30 Million to Remain Uninsured Under Obamacare

June 6, 2013

A study released today finds that between 29.8 million and 31.0 million people will remain uninsured after the implementation of the Affordable Care Act in 2016.

The research team from Harvard Medical School and the City University of New York School of Public Health projects that the demographic composition of today’s uninsured population will change little under Obamacare.

The share of the uninsured who are U.S. citizens will rise slightly from 80 percent to 81 percent.

White persons (of all ethnicities) will continue to constitute 74 percent of all uninsured Americans.

About 59 percent of the uninsured will have incomes between 100 percent and 399 percent of poverty, while 27 percent will have incomes below poverty.

The study analyzed Census Bureau data on current patterns of uninsurance, and used a coverage prediction model based on the model used by the Congressional Budget Office.

The researchers projected two coverage scenarios for each state.

One assumed that the state turns down a Medicaid expansion and the other assumed that the state implements Medicaid expansion despite the Supreme Court ruling that such expansion is optional.

The national estimates use the Advisory Board Company’s latest summary of which states are likely to participate in the Medicaid expansion.

“Many people believe that Obamacare will cover everyone,” said study co-author Dr. Steffie Woolhandler, a professor at CUNY and a visiting professor of medicine at Harvard. “But the reform is so deeply flawed that 30 million or more will still be uninsured after it’s fully implemented. Even if the Supreme Court hadn’t let states of the hook for Medicaid expansion, 26 million would have been uninsured. We need to replace Obamacare with a simple single-payer system that would cover everyone.”

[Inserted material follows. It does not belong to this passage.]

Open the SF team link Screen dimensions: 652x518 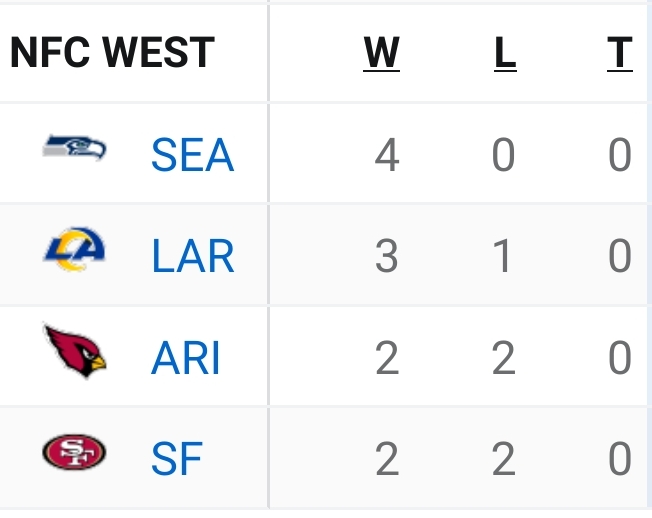point(177,459)
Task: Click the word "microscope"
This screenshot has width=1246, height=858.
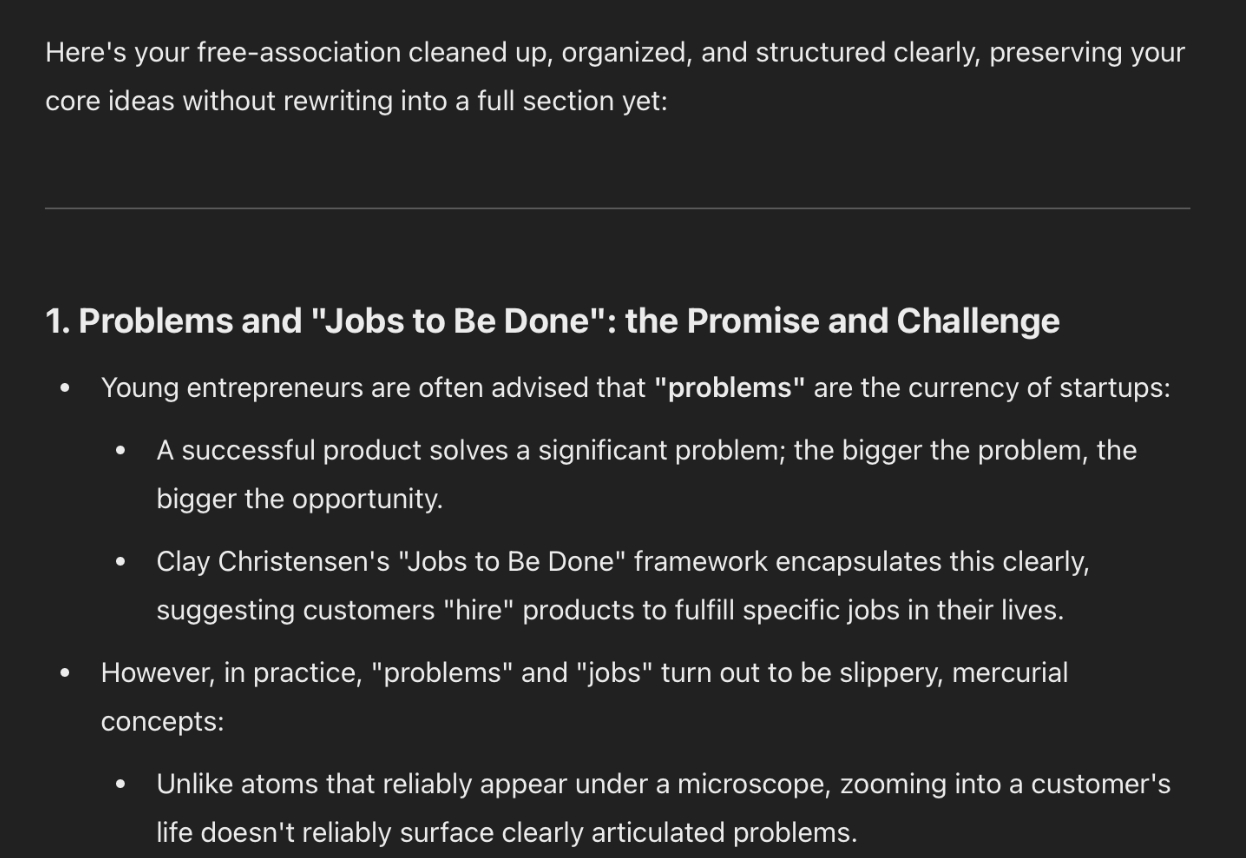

“Even in Massachusetts, where a reform like Obamacare has been in place since 2006, too many patients still can’t get the care they need,” said lead author Dr. Rachel Nardin, chief of neurology at Cambridge Health Alliance and assistant professor of neurology at Harvard. “Hundreds of thousands are still uninsured, and many more have such skimpy coverage that they face unaffordable co-payments.”